Бернадот же довел до конца начатое дело и однажды утром явился к г-же Рекамье, чтобы вручить ей приказ об освобождении ее отца. В качестве вознаграждения он попросил лишь позволения сопровождать ее в Тампль, чтобы выпустить узника на свободу.

Таким образом, Жюльетта не обращалась к Первому Консулу и ни о чем его не просила, хотя тот в своих воспоминаниях утверждает обратное.

В это верится легко. Хотя Жюльетта умела просить за других, когда тех постигало несчастье, она никогда не теряла достоинства и скромности, если дело касалось ее лично. У нас еще будет возможность в этом убедиться.

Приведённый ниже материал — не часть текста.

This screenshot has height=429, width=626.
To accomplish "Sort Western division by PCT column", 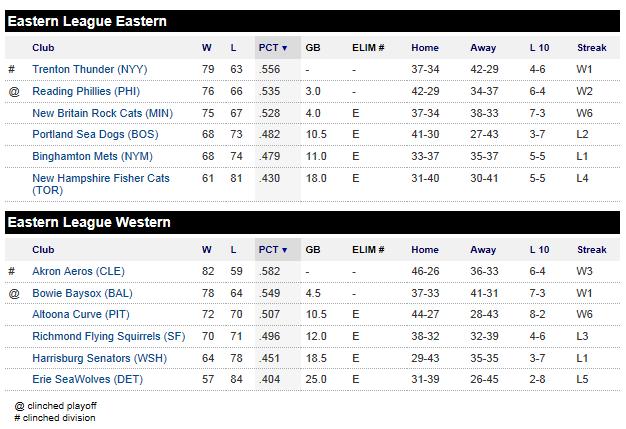I will [272, 249].
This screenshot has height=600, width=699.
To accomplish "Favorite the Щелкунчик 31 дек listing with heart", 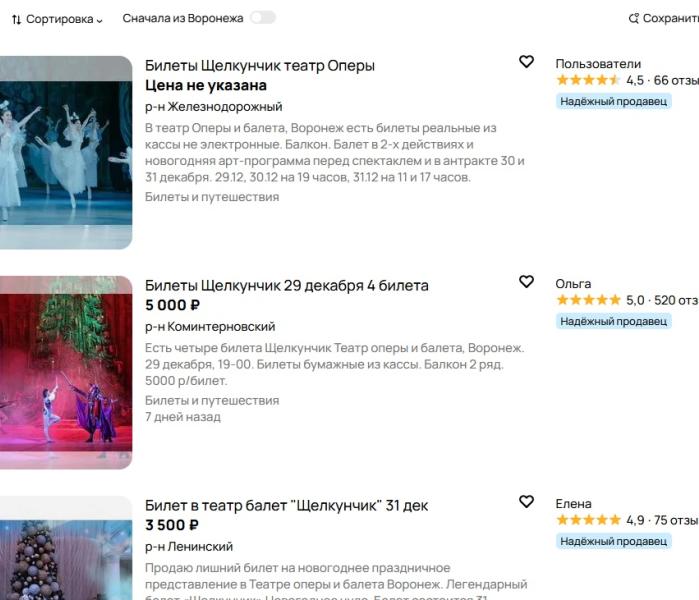I will (x=526, y=502).
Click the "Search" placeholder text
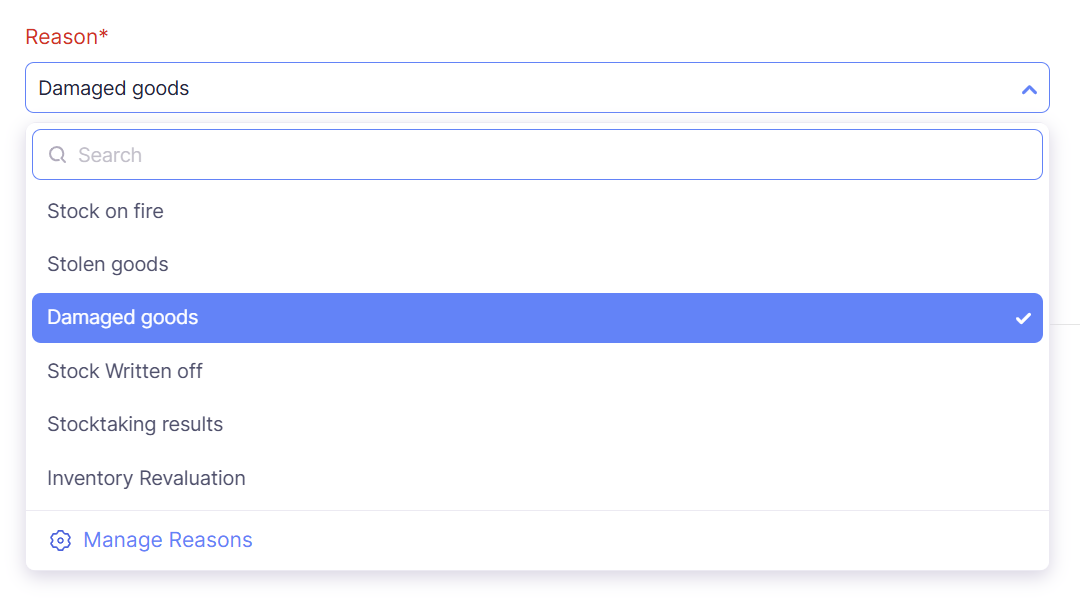 (x=110, y=155)
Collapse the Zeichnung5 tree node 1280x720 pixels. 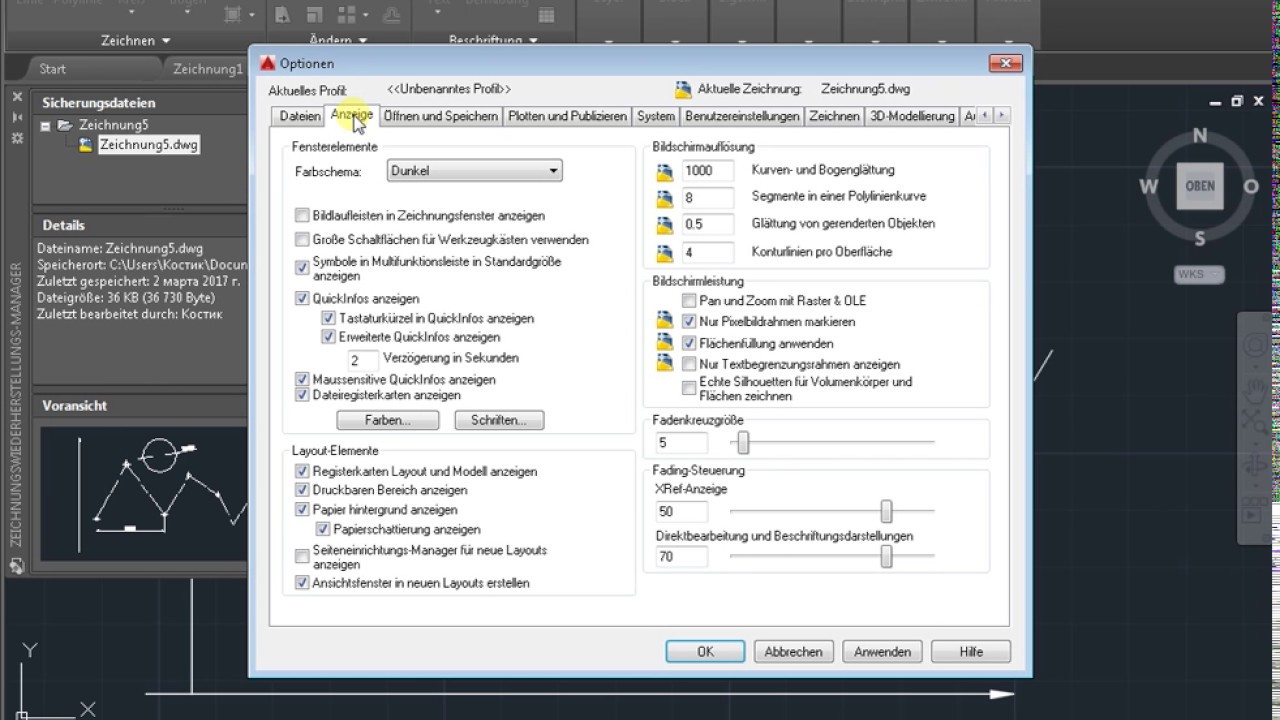(x=46, y=126)
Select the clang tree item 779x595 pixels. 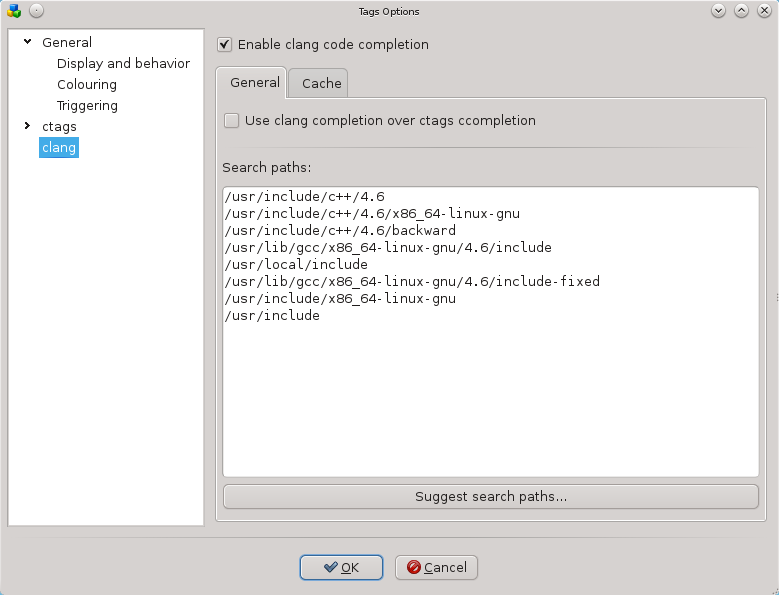tap(59, 148)
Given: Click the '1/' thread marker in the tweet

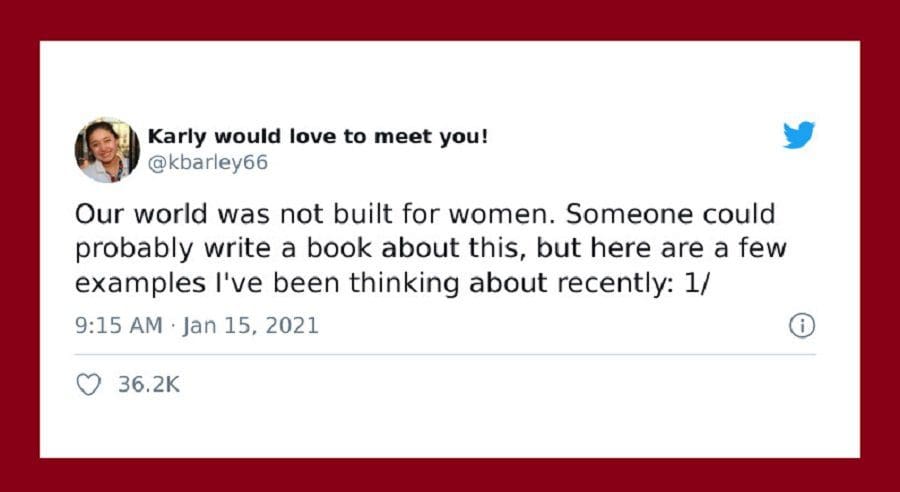Looking at the screenshot, I should coord(697,283).
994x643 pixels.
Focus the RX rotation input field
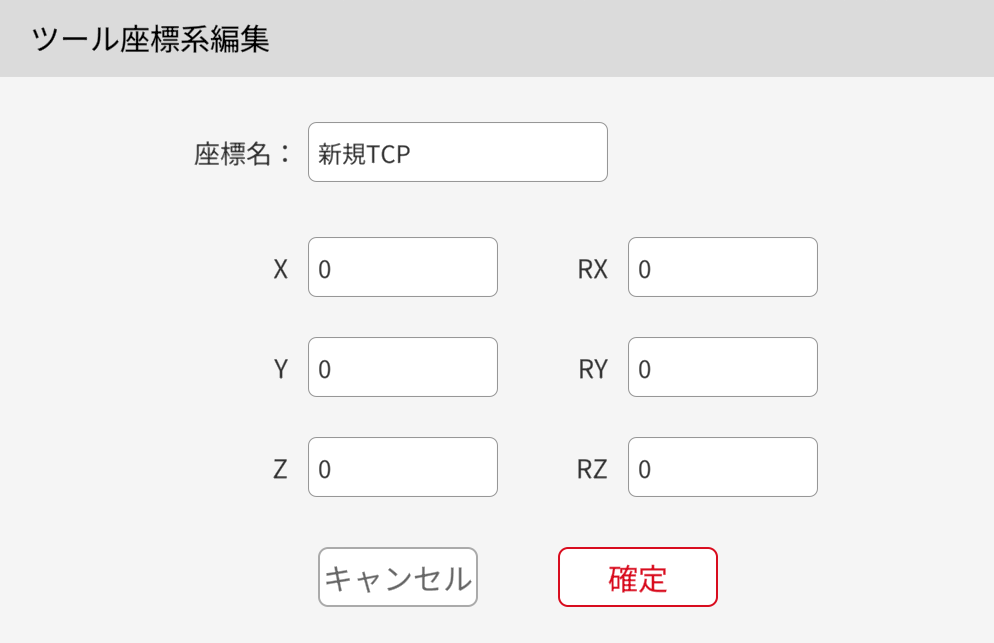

Хотя эта ситуация не подорвала общественного и финансового положения Рекамье, она позволила Жюльетте и ее близким оценить твердость существующей власти. Когда та набрала силу и обнаружилось, что страна семимильными шагами продвигается к Империи, они уже ясно знали, что отныне им придется считаться с произволом полиции и правосудия, а это предрасполагало к осторожности. А еще они поняли, что придется определиться, к какому лагерю примкнуть.